Combattere i contratti a tempo determinato: Schlein ne ha fatto una questione di identità. I dati e il (falso) modello spagnolo 

La nuova sinistra di Elly Schlein ha fatto all-in sulla lotta alla precarietà. Tra le priorità della neo segretaria c’è il mercato del lavoro, le “lavoratrici e lavoratori precari sfruttati” e “alzare i salari”. Fino a farne una questione di identità: “Saremo quel partito che non si dà pace finché non avremo posto un limite alla precarietà o un limite ai contratti a tempo determinato” ha scandito Schlein.
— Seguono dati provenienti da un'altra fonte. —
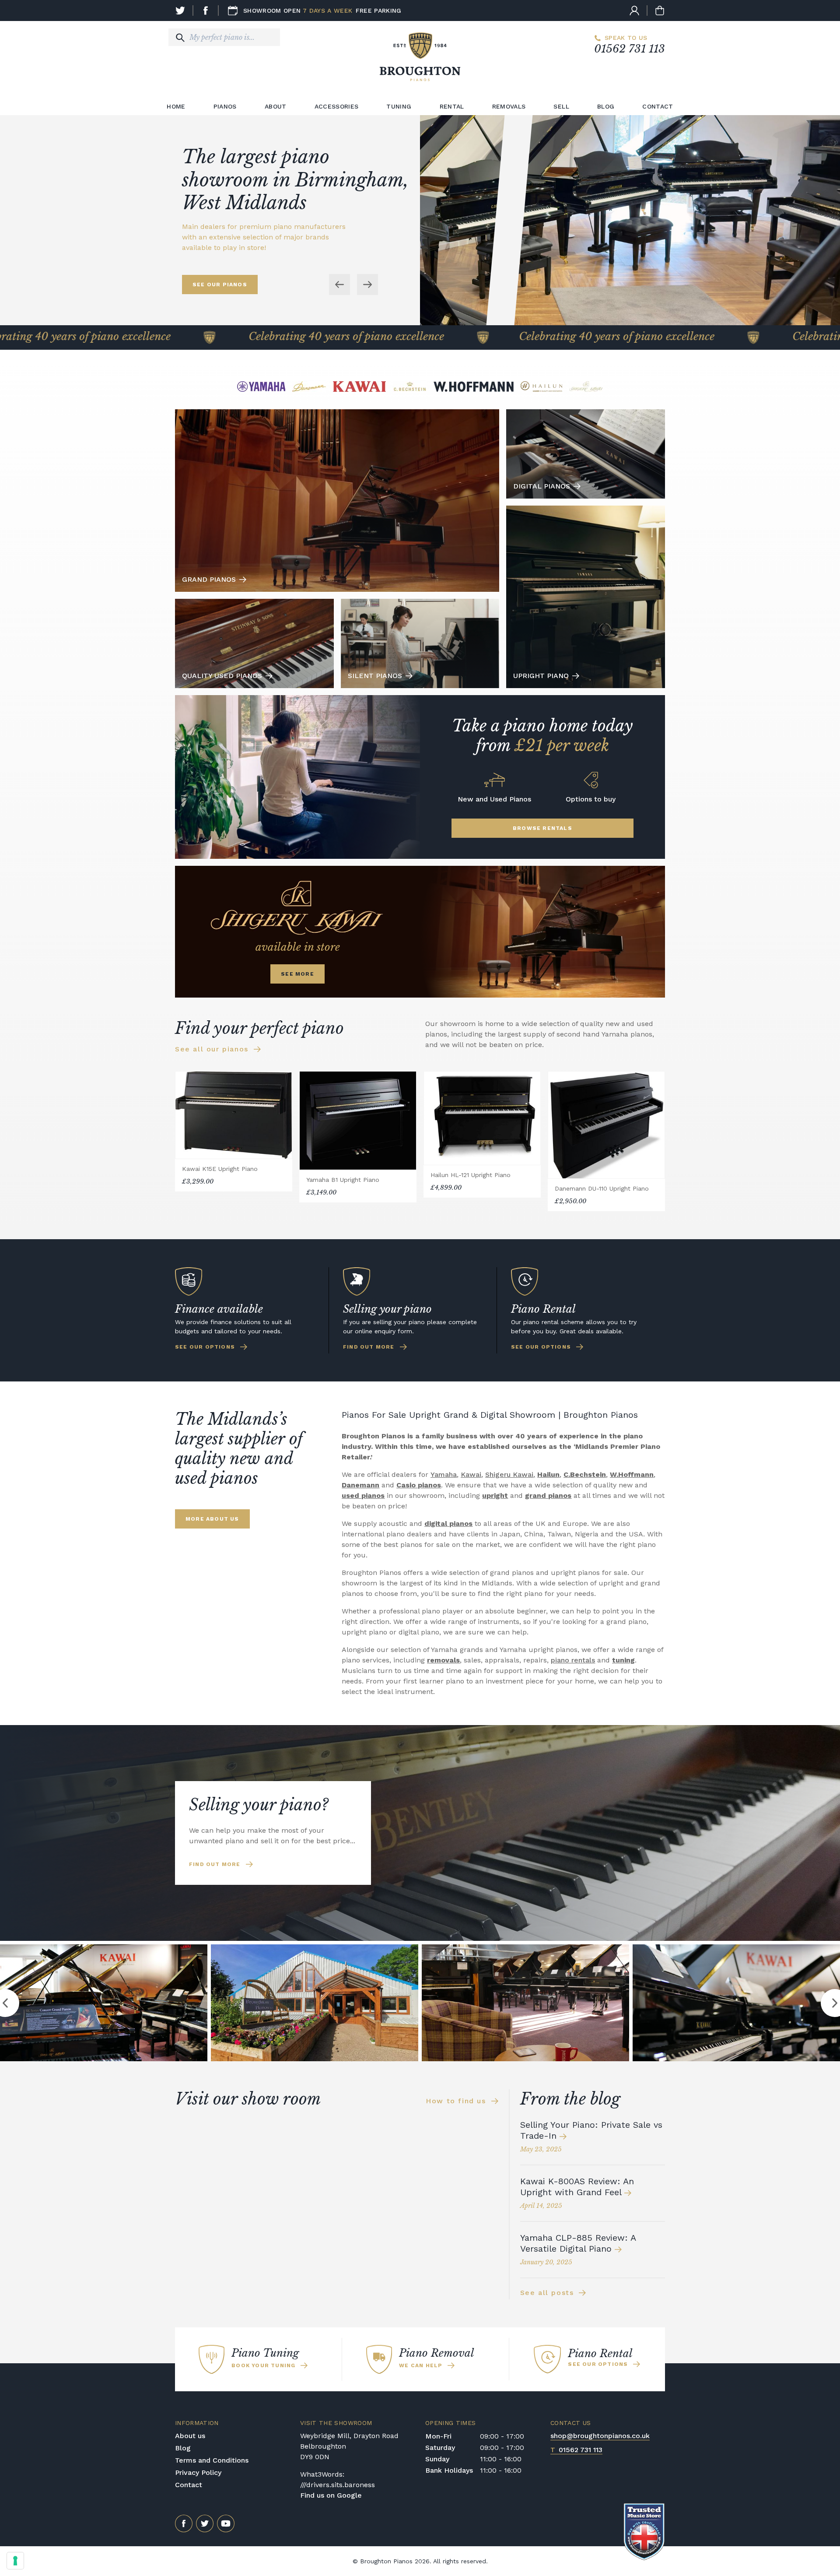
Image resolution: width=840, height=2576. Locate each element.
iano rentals (575, 1660)
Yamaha (443, 1474)
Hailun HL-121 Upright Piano (470, 1174)
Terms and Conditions (211, 2460)
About (276, 106)
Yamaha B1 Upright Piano (342, 1179)
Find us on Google (331, 2495)
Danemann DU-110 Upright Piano (602, 1188)
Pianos (225, 106)
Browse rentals (542, 828)
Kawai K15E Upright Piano (220, 1168)
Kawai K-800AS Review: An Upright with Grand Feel (577, 2186)
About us (190, 2436)
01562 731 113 (629, 48)
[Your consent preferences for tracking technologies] (15, 2560)
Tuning (398, 106)
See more (297, 974)
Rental (452, 106)
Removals (509, 106)
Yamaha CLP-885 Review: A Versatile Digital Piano (578, 2243)
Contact (657, 106)
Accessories (337, 106)
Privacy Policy (198, 2472)
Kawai (471, 1474)
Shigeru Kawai (509, 1474)
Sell (561, 106)
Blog (605, 106)
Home (176, 106)
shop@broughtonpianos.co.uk (600, 2436)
Ma in Italia stiamo davvero sperimentando un’esplosione di precarietà nel mercato del lavoro? I dati dell’Istat sembrano mostrare il contrario. Tra i lavoratori dipendenti oltre l’83 per cento ha un contratto a tempo indeterminato, un dato superiore ai livelli pre Covid. E se guardiamo ai più giovani, dove i contratti a tempo determinato sono più frequenti, più di due su tre hanno un rapporto di lavoro stabile. Anche in questo caso osservare la serie storica è interessante: nel terzo trimestre 2022 abbiamo raggiunto il dato più alto dal 2017 (anno della prima ondata di Covid escluso, visto lo sconvolgimento del mercato del lavoro che ha provocato). Sebbene rimaniamo distanti dai livelli precedenti alla Grande Crisi finanziaria del 2007-2008, quando i contratti stabili tra i giovani superavano il 75 per cento.
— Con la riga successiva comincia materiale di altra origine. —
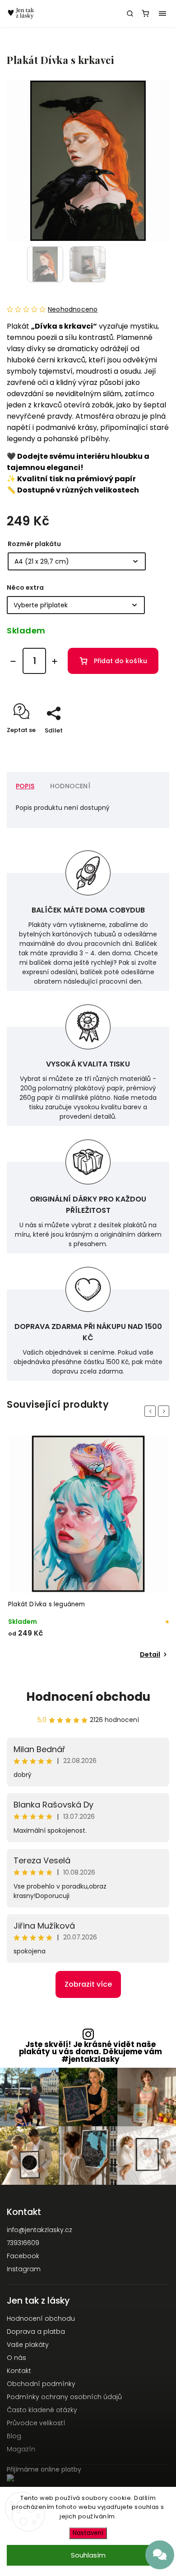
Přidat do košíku (120, 660)
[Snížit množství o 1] (13, 661)
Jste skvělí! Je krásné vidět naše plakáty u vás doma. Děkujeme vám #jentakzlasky (90, 2052)
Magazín (21, 2449)
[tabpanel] (88, 1547)
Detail (150, 1654)
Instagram (24, 2268)
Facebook (23, 2255)
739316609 (23, 2242)
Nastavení (88, 2533)
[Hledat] (130, 13)
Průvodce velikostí (36, 2422)
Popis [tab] (25, 786)
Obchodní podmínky (41, 2383)
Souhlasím (88, 2555)
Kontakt (19, 2370)
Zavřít (146, 746)
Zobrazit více (88, 1984)
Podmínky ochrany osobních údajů (64, 2396)
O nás (16, 2357)
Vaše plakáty (28, 2344)
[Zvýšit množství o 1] (55, 661)
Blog (14, 2435)
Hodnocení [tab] (70, 786)
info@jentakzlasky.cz (39, 2229)
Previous (152, 1411)
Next (165, 1411)
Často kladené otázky (42, 2409)
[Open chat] (159, 2554)
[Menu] (162, 14)
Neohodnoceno (72, 309)
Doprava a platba (36, 2331)
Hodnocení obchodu (88, 1697)
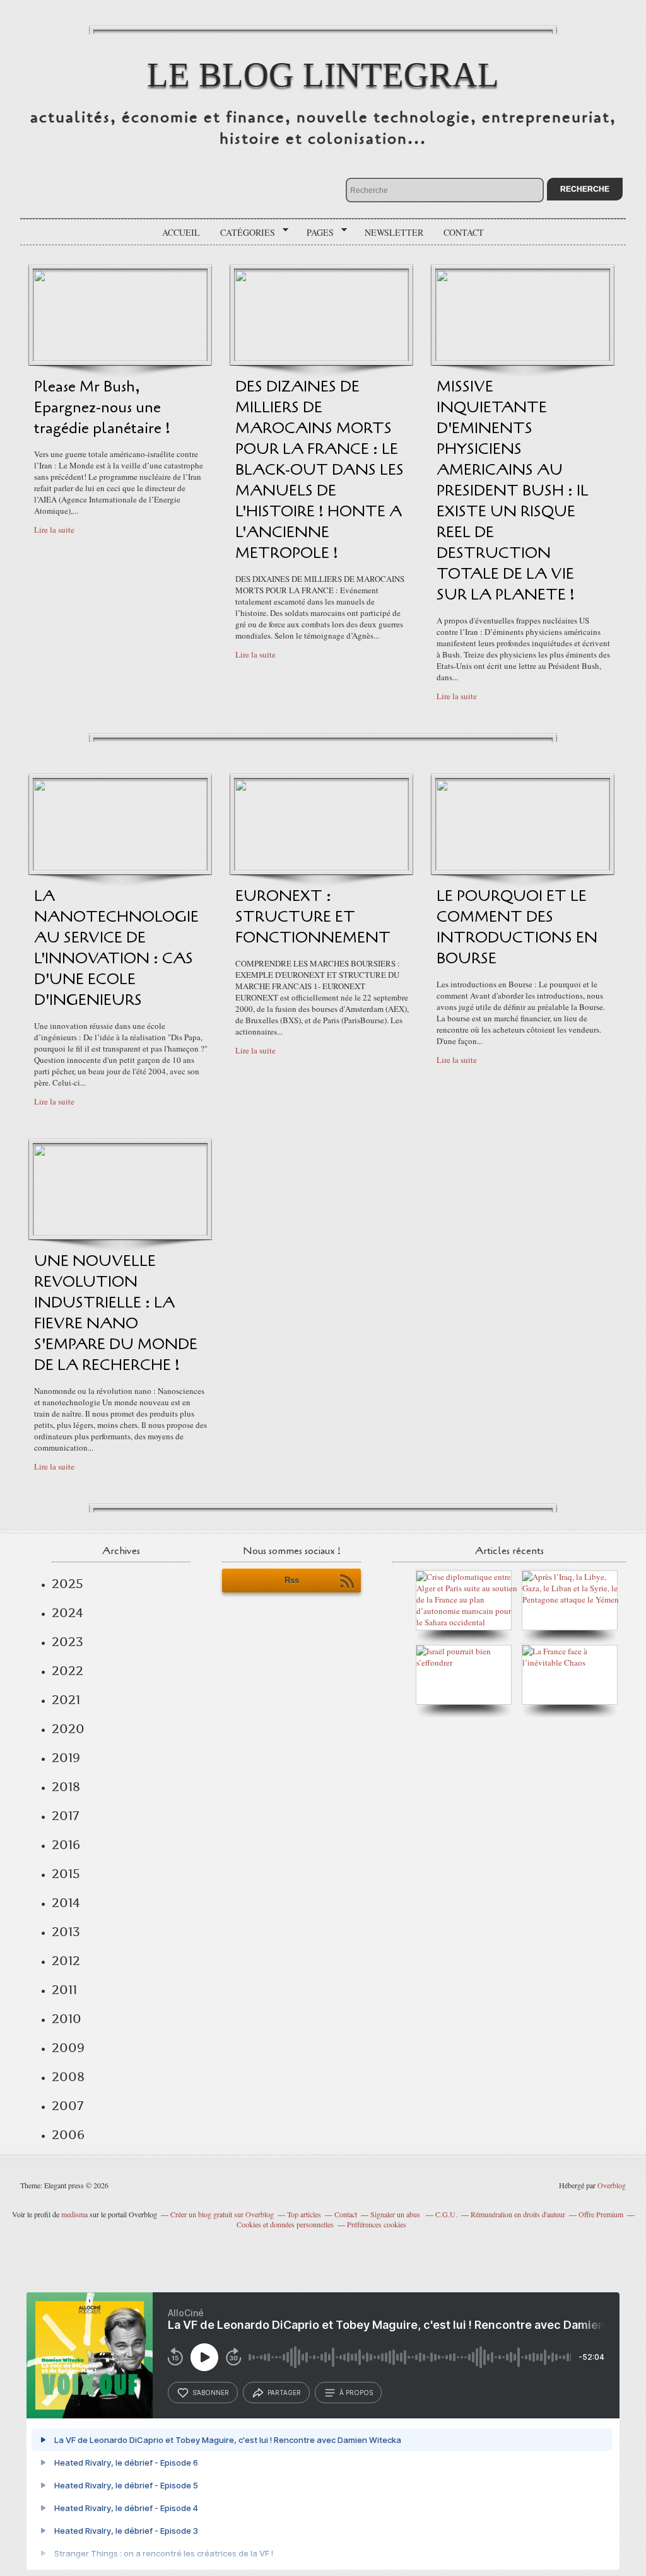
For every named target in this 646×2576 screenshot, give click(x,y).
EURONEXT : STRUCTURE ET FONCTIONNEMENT (313, 917)
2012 (66, 1960)
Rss (292, 1580)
La stessa tendenza si trova leggendo i dati Inps dell’osservatorio sul precariato, che non misurano i posti di lavoro bensì i contratti. I nuovi rapporti di lavoro occasionale sono in calo rispetto al periodo precedente alla pandemia. Nel 2018 e 2019 furono stipulati circa 225 mila nuove collaborazioni di questo tipo, per oltre 4 milioni di ore di lavoro. Nel 2022, se il trend venisse confermato anche per gli ultimi tre mesi dell’anno per cui non sono ancora disponibili i dati, dovremmo riscontrare un calo del 25 per cento sia dei nuovi rapporti occasionali che delle ore lavorate con questi contratti. Quando usciranno i numeri definitivi sull’ultimo anno dovremmo trovare cali rispetto al trend pre Covid – in percentuale al totale – pure per le assunzioni in somministrazione e con contratto intermittente. Mentre sono in forte espansione i rapporti di lavoro stagionali, sulle ali della ripresa del turismo estivo e invernale dopo i lockdown.
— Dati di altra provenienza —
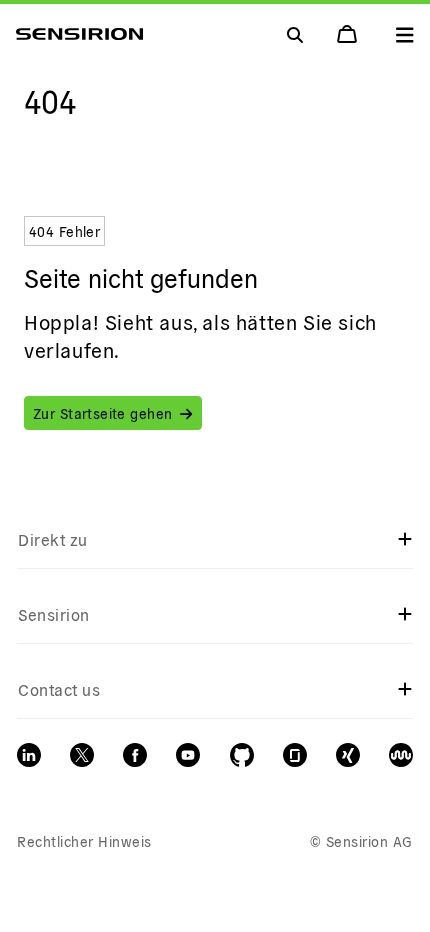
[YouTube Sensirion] (188, 755)
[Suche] (405, 34)
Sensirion (53, 614)
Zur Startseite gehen (102, 413)
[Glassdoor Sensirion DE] (295, 755)
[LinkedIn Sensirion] (29, 755)
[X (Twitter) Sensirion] (82, 755)
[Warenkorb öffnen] (349, 34)
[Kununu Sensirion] (401, 755)
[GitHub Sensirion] (242, 755)
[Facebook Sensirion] (135, 755)
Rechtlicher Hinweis (84, 841)
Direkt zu (52, 539)
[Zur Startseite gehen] (79, 34)
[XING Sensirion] (348, 755)
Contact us (59, 689)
Insomma a guardare i numeri non sembra che l’Italia stia morendo di precarietà, come farebbe pensare il successo di Elly Schlein. Semmai il Pd sembra essere stato colpito dal desiderio di pentirsi e lavare il peccato dell’èra renziana durante la quale fu approvato il Jobs Act, che la nuova segretaria ha definito “un errore”. L’ultima vera (ma incompleta) riforma del mercato del lavoro che abbiamo visto in Italia, per la verità smontata quasi pezzo per pezzo da sentenze della Corte costituzionale. Ma una delle gambe dei decreti legislativi che nel 2015 ridisegnarono il mercato del lavoro che ancora sta in piedi è quello sulle tutele per chi perde il lavoro, che furono estese per renderle davvero universali tramite la Naspi. Una tutela contro la disoccupazione i cui benefici non sono più legati all’età anagrafica ma ai contributi versati e a cui possono accedere tutti non solo chi ha un contratto di lavoro da più di due anni (come avveniva in precedenza, discriminando i più giovani). Una riforma di cui si è parlato troppo poco, e mai rivendicata dal Partito democratico.

Oggi il Pd guarda invece al modello spagnolo. Il governo socialista di Pedro Sánchez nel 2022 ha reso più difficile assumere un lavoratore a tempo determinato, restringendone la durata massima e le causali. La riforma era contenuta anche nel piano contrattato tra Madrid e Bruxelles per ricevere i soldi del Recovery Fund. In questo modo nel corso dell’anno i contratti a tempo indeterminato sono cresciuti a scapito di quelli a termine, la cui quota è crollata di un quinto in pochi mesi. Ma i democratici italiani dovrebbero sapere che la Spagna non può essere presa a modello: Madrid partiva infatti da una condizione di vera precarizzazione selvaggia del mercato del lavoro, caratteristica che come abbiamo dimostrato non appartiene al caso italiano. Secondo i dati Eurostat nel 2021, anno prima della riforma,  oltre un dipendente spagnolo su cinque aveva un contratto a termine, la percentuale più alta d’Europa e quasi doppia a quella italiana. Insomma, il modello spagnolo non è un modello.